Work required: The reply should hold every record, copied exactly.

(Collected data entries)
:::

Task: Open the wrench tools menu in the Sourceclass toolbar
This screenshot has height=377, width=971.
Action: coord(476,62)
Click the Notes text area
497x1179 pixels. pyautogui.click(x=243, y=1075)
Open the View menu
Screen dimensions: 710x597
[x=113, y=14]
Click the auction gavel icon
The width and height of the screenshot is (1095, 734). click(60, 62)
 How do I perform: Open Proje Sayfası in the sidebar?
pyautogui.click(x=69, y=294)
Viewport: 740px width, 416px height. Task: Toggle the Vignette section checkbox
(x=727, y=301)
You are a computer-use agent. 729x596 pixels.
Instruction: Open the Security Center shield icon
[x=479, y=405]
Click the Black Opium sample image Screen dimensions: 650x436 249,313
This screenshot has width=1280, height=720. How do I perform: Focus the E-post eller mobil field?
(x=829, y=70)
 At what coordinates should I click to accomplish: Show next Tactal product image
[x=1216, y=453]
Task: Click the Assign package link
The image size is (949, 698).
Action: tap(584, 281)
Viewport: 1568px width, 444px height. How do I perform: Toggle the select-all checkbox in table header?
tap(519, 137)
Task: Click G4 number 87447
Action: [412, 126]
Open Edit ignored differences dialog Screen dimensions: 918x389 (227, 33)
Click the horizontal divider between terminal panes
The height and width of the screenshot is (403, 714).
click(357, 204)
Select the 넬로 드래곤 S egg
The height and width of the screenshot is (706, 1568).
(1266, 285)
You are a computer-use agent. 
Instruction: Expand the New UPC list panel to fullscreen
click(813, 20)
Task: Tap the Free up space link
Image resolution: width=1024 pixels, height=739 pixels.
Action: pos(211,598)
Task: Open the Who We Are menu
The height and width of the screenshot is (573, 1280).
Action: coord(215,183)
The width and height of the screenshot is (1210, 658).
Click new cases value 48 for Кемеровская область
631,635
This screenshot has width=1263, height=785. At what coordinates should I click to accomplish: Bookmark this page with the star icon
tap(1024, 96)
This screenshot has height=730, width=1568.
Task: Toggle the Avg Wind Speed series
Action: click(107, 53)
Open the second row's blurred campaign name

:::

Result for this exercise:
Task: Open the wrench tools menu in the Sourceclass toolbar
This screenshot has height=377, width=971.
Action: coord(476,62)
Click the Notes text area
497x1179 pixels. pyautogui.click(x=243, y=1075)
Open the View menu
Screen dimensions: 710x597
[x=113, y=14]
Click the auction gavel icon
The width and height of the screenshot is (1095, 734). click(60, 62)
 How do I perform: Open Proje Sayfası in the sidebar?
pyautogui.click(x=69, y=294)
Viewport: 740px width, 416px height. Task: Toggle the Vignette section checkbox
(x=727, y=301)
You are a computer-use agent. 729x596 pixels.
Instruction: Open the Security Center shield icon
[x=479, y=405]
Click the Black Opium sample image Screen dimensions: 650x436 249,313
This screenshot has width=1280, height=720. How do I perform: Focus the E-post eller mobil field?
(x=829, y=70)
 At what coordinates should I click to accomplish: Show next Tactal product image
[x=1216, y=453]
Task: Click the Assign package link
The image size is (949, 698).
Action: tap(584, 281)
Viewport: 1568px width, 444px height. How do I perform: Toggle the select-all checkbox in table header?
tap(519, 137)
Task: Click G4 number 87447
Action: [412, 126]
Open Edit ignored differences dialog Screen dimensions: 918x389 (227, 33)
Click the horizontal divider between terminal panes
The height and width of the screenshot is (403, 714).
click(357, 204)
Select the 넬로 드래곤 S egg
The height and width of the screenshot is (706, 1568).
(1266, 285)
You are a computer-use agent. 
Instruction: Expand the New UPC list panel to fullscreen
click(813, 20)
Task: Tap the Free up space link
Image resolution: width=1024 pixels, height=739 pixels.
Action: pos(211,598)
Task: Open the Who We Are menu
The height and width of the screenshot is (573, 1280).
Action: coord(215,183)
The width and height of the screenshot is (1210, 658).
Click new cases value 48 for Кемеровская область
631,635
This screenshot has width=1263, height=785. At what coordinates should I click to accomplish: Bookmark this page with the star icon
tap(1024, 96)
This screenshot has height=730, width=1568.
Task: Toggle the Avg Wind Speed series
Action: click(107, 53)
Open the second row's blurred campaign name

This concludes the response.